Macreedy finds a more utilitarian use for Golden Delight, using an empty bottle at an ambush site as the vessel for a molotov cocktail. Earlier that day, however, Golden Delight served its intended purpose as the preferred bourbon swilled by town sheriff Tim Horn.
As Macreedy establishes his scrappy alliance with Doc Velie and the now-defrocked sheriff Tim Horn, he wordlessly opens his briefcase and pulls out a bottle of whiskey for Doc to crack open… an obvious choice, as Doc is played by Walter Brennan, one of classic Hollywood’s most memorable on-screen drunks. The label on Macreedy’s bottle reads Pebble Ames, no doubt another fictional creation from MGM’s props department.

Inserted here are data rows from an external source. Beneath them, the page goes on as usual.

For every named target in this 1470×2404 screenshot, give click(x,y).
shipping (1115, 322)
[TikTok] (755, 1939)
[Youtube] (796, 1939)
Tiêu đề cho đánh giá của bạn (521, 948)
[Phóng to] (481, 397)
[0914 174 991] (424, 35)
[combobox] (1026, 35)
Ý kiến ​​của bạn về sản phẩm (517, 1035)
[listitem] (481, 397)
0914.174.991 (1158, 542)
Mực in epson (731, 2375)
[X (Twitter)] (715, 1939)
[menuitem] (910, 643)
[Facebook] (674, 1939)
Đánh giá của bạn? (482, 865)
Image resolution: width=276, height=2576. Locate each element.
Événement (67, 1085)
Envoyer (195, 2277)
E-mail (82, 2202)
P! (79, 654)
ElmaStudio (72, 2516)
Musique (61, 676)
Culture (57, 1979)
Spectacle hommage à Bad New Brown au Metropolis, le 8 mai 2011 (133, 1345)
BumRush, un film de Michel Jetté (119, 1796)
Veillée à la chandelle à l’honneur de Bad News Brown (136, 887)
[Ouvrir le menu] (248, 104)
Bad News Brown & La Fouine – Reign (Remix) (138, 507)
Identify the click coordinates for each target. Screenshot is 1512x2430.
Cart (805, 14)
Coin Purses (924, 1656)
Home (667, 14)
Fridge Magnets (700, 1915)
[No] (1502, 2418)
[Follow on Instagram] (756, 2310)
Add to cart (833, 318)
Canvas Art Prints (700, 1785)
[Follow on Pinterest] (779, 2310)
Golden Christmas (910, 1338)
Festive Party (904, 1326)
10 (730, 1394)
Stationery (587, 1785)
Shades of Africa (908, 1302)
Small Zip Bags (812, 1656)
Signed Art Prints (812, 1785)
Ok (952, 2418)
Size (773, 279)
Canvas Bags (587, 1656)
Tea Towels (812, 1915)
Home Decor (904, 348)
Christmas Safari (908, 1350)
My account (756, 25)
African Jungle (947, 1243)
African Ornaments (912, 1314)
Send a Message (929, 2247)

Though Tracy himself battled alcoholism throughout his life, he was known to abstain from drinking during a film shoot and would exclusively drink cold 7 Up while hosting cocktail hours for the cast and crew in his hotel room.
How to Get the Look
Spencer Tracy’s heroic John J. Macreedy dresses in a manner of dignified simplicity. The suit has a flattering fit despite its secondhand status, and his plain charcoal suit, white shirt, dark tie, and fedora differs little from the standard kit any gent would wear in mid-century America, though the added shine of Macreedy’s suiting suggests that he’s a knight sent to rescue the toxic town of Black Rock from itself.
- Charcoal silk suit:
- Single-breasted 3-button jacket with patch breast pocket, patch hip pockets, 3-button cuffs, and ventless back
- Double reverse-pleated long-rise trousers with “quarter top” side pockets, jetted back pockets, and turn-ups/cuffs
- White cotton shirt with long-pointed spread collar, plain “French placket” front, and button cuffs
- Dark brown tie
- Black leather belt with single-prong buckle
- Russet brown leather cap-toe 5-eyelet derby shoes
- Light gray cotton lisle socks
- Brown felt fedora with brown grosgrain silk ribbon and self-edged brim
Do Yourself a Favor and…
Check out the movie.
The Quote
You’re not only wrong, you’re wrong at the top of your voice.